Японка выдержала паузу. Воздушное платье цвета коралла, стянутое под грудью, колыхалась у коленей, открывая полные, но красивые ноги. Хотя, как по Маю, так любые ноги сгодятся. Женщина растянула губы, как будто улыбалась, но лицо оставалось печальным, и опустила глаза.
– Чтобы ты не нашел способа связаться с Эваллё, и с любым другим мужчиной, – объявила она, и Маю стиснул зубы, чтобы не послать её на три буквы на пару с японцем. – Тебе кажется, что я слишком многое позволяю Саёри. Но пока мы с ним придерживаемся схожего мнения насчет вас с братом, я не увижу причин, почему Саёри был бы не прав.
– Я же сказал уже, что это был не Эваллё. Это был мой наставник, – сообщил мальчик то, в чем не решался признаться до сих пор, – он водил нас за нос. С моим настоящим братом сделали что-то ужасное, только чтобы наставник мог занять его место…
– Маю, ты хоть слышишь себя со стороны?.. – она окинула его сердобольным взглядом. – Мне по-настоящему жалко тебя.
Закончив на этом их разговор, Тахоми отправилась за мусорным ведром, где вскоре окажутся все недоеденные Маю продукты.
Тахоми считает его больным.

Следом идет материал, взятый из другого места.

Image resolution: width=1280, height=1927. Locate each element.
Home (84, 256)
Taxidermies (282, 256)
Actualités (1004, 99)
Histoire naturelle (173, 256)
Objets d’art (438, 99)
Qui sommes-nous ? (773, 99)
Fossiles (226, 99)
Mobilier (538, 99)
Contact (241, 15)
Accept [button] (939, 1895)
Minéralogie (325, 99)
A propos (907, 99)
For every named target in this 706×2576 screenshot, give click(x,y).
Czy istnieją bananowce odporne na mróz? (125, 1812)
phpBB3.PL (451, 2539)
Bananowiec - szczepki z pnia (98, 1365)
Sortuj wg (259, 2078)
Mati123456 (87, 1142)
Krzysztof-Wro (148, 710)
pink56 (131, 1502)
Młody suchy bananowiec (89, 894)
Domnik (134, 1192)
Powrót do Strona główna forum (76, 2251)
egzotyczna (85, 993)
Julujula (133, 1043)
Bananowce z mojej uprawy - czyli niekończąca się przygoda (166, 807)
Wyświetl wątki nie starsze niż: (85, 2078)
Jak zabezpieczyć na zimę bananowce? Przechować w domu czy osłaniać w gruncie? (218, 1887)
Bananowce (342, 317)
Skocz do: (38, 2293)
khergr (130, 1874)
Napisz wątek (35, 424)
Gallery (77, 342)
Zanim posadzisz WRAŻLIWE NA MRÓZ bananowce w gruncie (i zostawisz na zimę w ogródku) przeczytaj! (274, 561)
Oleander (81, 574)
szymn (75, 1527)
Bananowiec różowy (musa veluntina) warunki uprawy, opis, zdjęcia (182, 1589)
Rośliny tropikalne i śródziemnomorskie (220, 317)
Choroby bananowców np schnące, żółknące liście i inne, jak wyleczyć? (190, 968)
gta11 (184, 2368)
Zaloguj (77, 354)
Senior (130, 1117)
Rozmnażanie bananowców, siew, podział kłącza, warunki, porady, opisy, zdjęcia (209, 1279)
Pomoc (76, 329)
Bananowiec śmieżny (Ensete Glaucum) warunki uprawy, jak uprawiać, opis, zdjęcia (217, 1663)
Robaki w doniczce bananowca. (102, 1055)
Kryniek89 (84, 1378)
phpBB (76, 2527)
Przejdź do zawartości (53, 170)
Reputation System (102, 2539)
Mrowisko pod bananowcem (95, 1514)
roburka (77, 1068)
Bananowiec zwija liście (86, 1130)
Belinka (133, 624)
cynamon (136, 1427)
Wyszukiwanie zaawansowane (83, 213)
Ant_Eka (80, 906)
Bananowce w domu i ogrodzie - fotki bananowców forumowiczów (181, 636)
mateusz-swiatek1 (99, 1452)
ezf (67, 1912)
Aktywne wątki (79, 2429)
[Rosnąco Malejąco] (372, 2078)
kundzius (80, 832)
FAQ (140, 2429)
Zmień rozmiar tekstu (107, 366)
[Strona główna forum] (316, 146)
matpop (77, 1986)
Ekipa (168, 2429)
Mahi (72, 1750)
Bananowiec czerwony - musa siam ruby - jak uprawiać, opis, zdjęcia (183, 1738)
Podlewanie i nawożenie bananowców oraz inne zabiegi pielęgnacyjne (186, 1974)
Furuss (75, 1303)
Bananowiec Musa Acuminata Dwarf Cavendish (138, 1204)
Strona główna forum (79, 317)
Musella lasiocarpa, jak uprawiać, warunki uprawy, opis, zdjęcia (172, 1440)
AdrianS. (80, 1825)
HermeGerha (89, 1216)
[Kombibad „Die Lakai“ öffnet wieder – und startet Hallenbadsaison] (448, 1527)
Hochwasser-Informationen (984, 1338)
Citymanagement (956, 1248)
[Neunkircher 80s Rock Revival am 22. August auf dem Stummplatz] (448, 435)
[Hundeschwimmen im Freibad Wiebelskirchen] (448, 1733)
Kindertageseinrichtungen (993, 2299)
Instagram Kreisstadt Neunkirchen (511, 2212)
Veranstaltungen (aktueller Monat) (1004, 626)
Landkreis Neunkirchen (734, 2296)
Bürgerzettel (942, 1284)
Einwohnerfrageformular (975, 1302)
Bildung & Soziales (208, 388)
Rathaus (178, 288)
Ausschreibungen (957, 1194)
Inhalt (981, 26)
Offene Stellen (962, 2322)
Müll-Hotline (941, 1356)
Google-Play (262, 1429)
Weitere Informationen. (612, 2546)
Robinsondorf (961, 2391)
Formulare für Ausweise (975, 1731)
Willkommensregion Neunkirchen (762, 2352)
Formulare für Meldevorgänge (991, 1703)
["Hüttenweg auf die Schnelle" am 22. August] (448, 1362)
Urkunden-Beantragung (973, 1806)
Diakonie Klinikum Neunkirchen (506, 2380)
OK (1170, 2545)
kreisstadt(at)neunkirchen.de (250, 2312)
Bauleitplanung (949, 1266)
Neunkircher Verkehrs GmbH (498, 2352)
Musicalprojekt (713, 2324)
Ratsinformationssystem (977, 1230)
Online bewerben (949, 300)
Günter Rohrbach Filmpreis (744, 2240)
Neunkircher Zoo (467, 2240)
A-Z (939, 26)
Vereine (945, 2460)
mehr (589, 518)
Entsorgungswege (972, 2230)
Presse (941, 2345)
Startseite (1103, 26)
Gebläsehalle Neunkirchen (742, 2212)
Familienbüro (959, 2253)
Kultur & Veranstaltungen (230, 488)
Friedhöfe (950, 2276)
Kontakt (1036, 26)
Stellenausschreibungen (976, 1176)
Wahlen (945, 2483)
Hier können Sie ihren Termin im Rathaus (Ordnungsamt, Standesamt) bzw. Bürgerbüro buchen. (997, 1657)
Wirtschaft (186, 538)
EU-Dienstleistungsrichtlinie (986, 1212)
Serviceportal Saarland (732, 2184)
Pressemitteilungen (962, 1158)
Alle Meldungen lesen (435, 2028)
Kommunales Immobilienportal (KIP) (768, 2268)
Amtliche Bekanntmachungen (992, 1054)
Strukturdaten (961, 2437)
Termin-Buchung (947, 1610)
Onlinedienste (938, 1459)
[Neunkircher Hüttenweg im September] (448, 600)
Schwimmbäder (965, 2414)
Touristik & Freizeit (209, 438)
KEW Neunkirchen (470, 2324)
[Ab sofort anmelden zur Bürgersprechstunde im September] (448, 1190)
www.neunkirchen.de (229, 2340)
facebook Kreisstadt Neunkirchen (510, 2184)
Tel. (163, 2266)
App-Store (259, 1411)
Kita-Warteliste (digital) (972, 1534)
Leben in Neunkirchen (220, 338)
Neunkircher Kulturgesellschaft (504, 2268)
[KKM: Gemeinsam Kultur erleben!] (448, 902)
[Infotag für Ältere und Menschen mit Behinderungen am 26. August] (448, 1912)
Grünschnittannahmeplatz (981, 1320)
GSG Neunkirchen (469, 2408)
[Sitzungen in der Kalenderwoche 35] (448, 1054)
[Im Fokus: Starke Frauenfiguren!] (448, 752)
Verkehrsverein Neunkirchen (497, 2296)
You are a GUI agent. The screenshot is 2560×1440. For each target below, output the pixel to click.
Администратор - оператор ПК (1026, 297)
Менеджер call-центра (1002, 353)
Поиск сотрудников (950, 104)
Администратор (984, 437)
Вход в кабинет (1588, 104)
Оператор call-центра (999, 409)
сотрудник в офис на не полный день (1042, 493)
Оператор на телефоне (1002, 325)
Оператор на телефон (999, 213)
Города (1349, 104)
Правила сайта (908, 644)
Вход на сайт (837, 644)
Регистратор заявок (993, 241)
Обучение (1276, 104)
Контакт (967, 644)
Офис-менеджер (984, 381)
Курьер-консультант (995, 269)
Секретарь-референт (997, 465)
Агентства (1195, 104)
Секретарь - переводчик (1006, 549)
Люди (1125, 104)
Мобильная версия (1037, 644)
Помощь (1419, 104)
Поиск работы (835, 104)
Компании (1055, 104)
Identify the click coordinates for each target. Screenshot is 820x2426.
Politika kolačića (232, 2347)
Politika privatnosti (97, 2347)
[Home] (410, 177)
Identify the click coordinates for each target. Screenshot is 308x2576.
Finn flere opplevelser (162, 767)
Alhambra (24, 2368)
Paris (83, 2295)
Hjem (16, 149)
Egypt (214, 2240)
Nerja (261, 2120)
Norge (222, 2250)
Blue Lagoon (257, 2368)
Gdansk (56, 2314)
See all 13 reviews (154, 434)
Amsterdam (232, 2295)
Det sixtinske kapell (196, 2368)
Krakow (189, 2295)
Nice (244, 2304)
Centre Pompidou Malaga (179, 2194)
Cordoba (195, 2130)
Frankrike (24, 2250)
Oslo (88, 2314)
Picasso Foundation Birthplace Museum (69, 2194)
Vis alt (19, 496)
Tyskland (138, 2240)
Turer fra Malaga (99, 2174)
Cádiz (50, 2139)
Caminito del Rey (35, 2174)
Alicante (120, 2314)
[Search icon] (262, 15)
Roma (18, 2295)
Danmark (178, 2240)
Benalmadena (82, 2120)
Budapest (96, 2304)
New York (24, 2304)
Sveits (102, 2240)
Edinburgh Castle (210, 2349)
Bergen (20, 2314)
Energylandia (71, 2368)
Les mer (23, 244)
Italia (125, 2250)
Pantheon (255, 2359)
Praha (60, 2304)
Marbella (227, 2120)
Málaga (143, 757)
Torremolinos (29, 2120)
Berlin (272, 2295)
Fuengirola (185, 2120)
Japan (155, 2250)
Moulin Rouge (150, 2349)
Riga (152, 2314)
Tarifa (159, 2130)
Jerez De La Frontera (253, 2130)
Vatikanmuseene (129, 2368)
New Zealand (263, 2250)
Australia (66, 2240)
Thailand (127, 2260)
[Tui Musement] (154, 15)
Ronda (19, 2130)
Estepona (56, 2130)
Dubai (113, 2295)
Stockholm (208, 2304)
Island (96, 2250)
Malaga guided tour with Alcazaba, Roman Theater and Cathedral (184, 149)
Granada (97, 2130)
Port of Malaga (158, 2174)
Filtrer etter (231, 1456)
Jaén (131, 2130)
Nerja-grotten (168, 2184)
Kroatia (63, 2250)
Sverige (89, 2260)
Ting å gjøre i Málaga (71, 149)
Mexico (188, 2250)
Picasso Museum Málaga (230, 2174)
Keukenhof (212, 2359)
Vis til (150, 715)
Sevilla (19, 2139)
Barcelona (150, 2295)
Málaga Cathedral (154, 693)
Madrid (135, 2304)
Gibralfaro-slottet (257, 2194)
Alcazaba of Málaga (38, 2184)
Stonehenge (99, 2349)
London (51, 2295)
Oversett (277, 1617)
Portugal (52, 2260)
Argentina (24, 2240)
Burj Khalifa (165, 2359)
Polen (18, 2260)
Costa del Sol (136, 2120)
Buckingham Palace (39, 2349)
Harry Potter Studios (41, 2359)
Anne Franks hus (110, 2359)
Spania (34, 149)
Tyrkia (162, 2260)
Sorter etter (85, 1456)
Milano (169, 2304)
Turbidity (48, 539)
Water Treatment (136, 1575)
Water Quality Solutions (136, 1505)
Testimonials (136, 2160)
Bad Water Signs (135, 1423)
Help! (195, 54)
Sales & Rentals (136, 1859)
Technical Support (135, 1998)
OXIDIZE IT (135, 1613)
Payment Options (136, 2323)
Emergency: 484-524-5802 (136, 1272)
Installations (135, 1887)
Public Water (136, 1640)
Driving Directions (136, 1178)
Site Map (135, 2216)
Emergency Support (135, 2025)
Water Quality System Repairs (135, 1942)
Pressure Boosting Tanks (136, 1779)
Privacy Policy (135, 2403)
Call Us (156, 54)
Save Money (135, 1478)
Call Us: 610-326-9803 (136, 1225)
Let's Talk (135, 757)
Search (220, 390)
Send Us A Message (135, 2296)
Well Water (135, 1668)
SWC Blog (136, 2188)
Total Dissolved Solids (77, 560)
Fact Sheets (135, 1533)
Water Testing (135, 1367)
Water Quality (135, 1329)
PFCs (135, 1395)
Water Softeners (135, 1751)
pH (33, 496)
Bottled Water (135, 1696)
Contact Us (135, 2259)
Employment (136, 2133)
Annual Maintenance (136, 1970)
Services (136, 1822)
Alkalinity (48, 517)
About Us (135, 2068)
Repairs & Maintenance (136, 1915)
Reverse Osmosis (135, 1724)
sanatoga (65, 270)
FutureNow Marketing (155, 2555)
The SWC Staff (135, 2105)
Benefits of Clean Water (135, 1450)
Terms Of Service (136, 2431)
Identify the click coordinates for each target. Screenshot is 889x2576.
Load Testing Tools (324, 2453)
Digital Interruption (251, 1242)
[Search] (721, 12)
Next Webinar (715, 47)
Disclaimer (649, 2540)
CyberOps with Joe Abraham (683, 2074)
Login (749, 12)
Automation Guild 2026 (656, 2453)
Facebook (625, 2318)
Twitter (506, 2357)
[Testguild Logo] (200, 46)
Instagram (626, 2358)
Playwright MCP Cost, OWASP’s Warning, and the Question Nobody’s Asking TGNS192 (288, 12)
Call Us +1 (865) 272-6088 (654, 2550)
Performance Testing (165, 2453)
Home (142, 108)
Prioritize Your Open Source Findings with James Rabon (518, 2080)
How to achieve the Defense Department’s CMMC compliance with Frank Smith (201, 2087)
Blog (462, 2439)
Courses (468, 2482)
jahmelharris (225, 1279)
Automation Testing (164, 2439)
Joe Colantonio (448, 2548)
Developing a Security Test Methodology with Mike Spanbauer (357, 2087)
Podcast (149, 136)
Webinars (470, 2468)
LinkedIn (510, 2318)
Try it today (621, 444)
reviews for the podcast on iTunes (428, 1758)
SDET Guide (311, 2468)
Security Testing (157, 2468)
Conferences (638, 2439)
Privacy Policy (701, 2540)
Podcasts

Дожил.
Тогда неудивительно, что она хочет отделаться от него. Он же ненормальный. Пытается убедить её в том, что люди летают. Тем лучше будет, если он уедет. Родная тётка от него отказывалась. Наивный глупенький Маю, он-то думал, добрая тётя всё поймет, простит и утешит.
Маю вернулся в свою комнату добирать оставшиеся вещи. У продолговатого зеркала на дверце шкафа попытался поправить прическу, но волосы от его прикосновений разлетались в стороны, как наэлектризованные. Самые короткие пряди по-дурацки топорщились петушиным гребнем, петушились. На лице вскочил прыщ, который только добавил безнадежной картине завершающих штрихов. Точно посредине лба, как будто звезда во лбу. Глаза казались глубокими, яркими и водянистыми. В полутемной комнате, после долгих часов пляжа и солнца, – темнее, чем обычно. Крошечные как рисовые зерна зрачки. На правой щеке сильнее, чем на левой, выделялась ямочка. Как можно выглядеть серьезным с ямочками?! Интересно, а у взрослых есть ямочки на щеках?.. У Сатина в точности такая же улыбка, только без этих чертовых ямочек! И у Фрэи их нет. Где же тут справедливость?! Пригладив легкие волосы пальцами, после чего взъерошил и снова пригладил.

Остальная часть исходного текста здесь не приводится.